_RECORDED INFORMATION_

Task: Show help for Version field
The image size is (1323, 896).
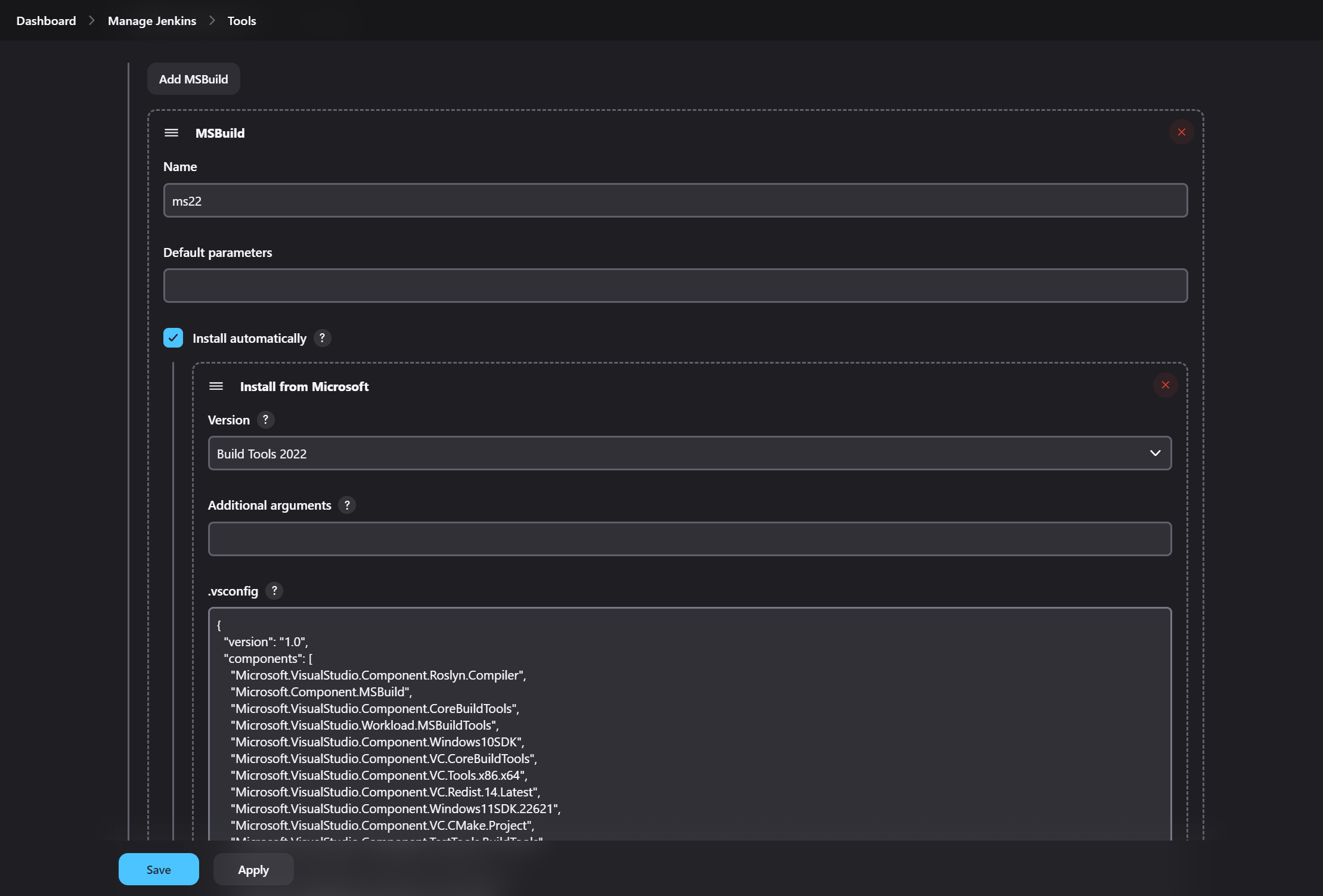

---

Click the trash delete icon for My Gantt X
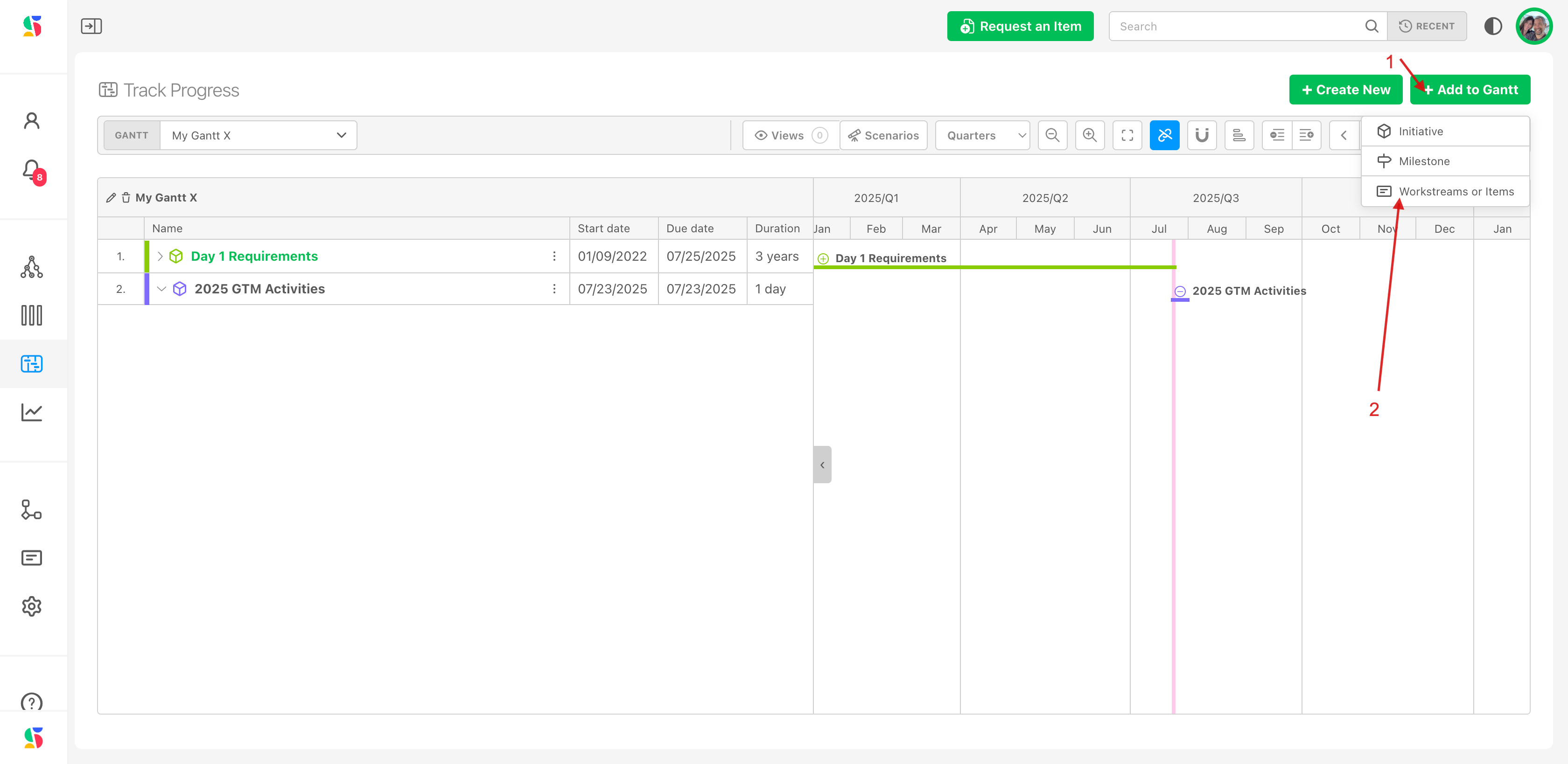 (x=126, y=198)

--

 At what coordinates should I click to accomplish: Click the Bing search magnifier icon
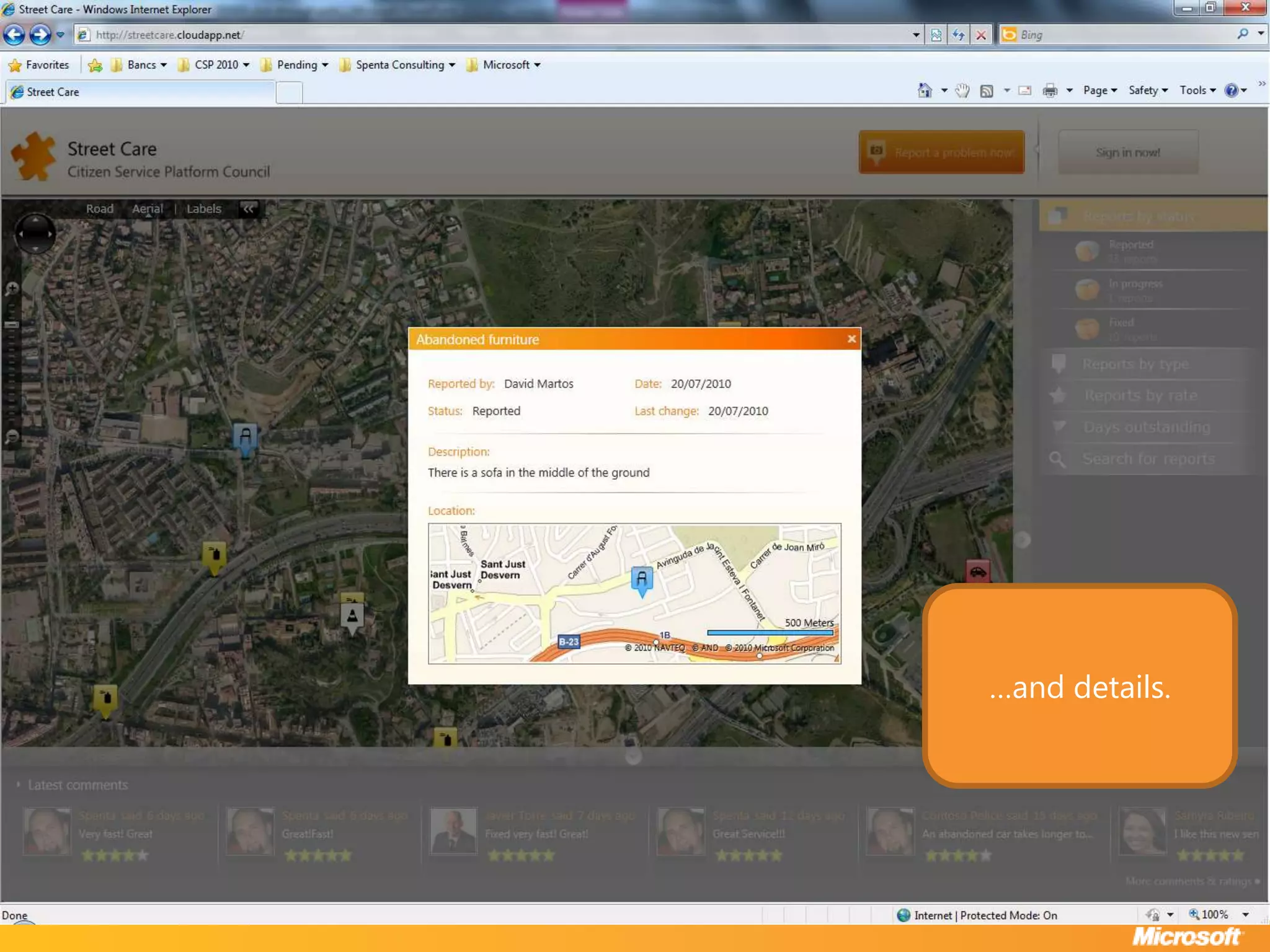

_WHAT YOU HAVE TO DO_
Your answer should be the lines of the listing above between the line holding "Task: Show help for Version field" and the line holding "The image size is (1323, 896).", inclusive, restated word for word and alone.

_ANSWER FOR THE TASK_
Task: Show help for Version field
The image size is (1323, 896).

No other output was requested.